-- WHAT IS BEING ASKED --
Format every line of the data below as a numbered list, omitting any blank lines.

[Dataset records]
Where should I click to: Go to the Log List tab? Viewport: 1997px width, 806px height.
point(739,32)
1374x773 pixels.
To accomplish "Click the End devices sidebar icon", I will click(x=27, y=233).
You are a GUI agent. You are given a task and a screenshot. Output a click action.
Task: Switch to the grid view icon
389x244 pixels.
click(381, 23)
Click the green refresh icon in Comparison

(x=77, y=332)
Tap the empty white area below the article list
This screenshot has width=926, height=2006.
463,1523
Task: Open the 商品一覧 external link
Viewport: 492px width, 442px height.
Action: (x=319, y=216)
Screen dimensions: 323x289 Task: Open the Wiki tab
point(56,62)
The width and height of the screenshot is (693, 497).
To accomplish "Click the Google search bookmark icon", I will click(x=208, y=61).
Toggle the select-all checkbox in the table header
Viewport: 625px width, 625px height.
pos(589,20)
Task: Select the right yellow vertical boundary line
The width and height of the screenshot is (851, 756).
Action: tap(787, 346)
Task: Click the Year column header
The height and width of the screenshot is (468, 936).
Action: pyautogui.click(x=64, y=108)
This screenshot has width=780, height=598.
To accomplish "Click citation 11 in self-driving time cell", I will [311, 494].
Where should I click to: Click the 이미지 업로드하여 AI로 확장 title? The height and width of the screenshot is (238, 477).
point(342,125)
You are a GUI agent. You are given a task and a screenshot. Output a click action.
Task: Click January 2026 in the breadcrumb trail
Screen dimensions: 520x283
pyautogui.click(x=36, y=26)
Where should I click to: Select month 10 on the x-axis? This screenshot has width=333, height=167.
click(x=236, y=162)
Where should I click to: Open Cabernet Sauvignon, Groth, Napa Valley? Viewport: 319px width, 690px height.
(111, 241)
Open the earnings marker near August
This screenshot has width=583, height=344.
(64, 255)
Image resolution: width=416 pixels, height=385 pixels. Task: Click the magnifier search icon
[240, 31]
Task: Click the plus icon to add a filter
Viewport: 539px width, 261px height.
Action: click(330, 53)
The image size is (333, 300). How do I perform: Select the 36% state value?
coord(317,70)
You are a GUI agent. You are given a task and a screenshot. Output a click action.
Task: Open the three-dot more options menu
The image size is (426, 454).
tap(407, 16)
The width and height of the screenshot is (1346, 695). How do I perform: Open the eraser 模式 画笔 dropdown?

-- FINISHED TASK --
1. Where should I click to: Go to the Log List tab? Viewport: 1997px width, 806px height.
2. point(739,32)
3. 1374x773 pixels.
4. To accomplish "Click the End devices sidebar icon", I will click(x=27, y=233).
5. You are a GUI agent. You are given a task and a screenshot. Output a click action.
6. Task: Switch to the grid view icon
7. 389x244 pixels.
8. click(381, 23)
9. Click the green refresh icon in Comparison
10. (x=77, y=332)
11. Tap the empty white area below the article list
12. This screenshot has width=926, height=2006.
13. 463,1523
14. Task: Open the 商品一覧 external link
15. Viewport: 492px width, 442px height.
16. Action: (x=319, y=216)
17. Screen dimensions: 323x289 Task: Open the Wiki tab
18. point(56,62)
19. The width and height of the screenshot is (693, 497).
20. To accomplish "Click the Google search bookmark icon", I will click(x=208, y=61).
21. Toggle the select-all checkbox in the table header
22. Viewport: 625px width, 625px height.
23. pos(589,20)
24. Task: Select the right yellow vertical boundary line
25. The width and height of the screenshot is (851, 756).
26. Action: tap(787, 346)
27. Task: Click the Year column header
28. The height and width of the screenshot is (468, 936).
29. Action: pyautogui.click(x=64, y=108)
30. This screenshot has width=780, height=598.
31. To accomplish "Click citation 11 in self-driving time cell", I will [311, 494].
32. Where should I click to: Click the 이미지 업로드하여 AI로 확장 title? The height and width of the screenshot is (238, 477).
33. point(342,125)
34. You are a GUI agent. You are given a task and a screenshot. Output a click action.
35. Task: Click January 2026 in the breadcrumb trail
36. Screen dimensions: 520x283
37. pyautogui.click(x=36, y=26)
38. Where should I click to: Select month 10 on the x-axis? This screenshot has width=333, height=167.
39. click(x=236, y=162)
40. Where should I click to: Open Cabernet Sauvignon, Groth, Napa Valley? Viewport: 319px width, 690px height.
41. (111, 241)
42. Open the earnings marker near August
43. This screenshot has width=583, height=344.
44. (64, 255)
45. Image resolution: width=416 pixels, height=385 pixels. Task: Click the magnifier search icon
46. [240, 31]
47. Task: Click the plus icon to add a filter
48. Viewport: 539px width, 261px height.
49. Action: click(330, 53)
50. The image size is (333, 300). How do I perform: Select the 36% state value?
51. coord(317,70)
52. You are a GUI agent. You are given a task and a screenshot. Output a click action.
53. Task: Open the three-dot more options menu
54. The image size is (426, 454).
55. tap(407, 16)
56. The width and height of the screenshot is (1346, 695). How do I perform: Open the eraser 模式 画笔 dropdown?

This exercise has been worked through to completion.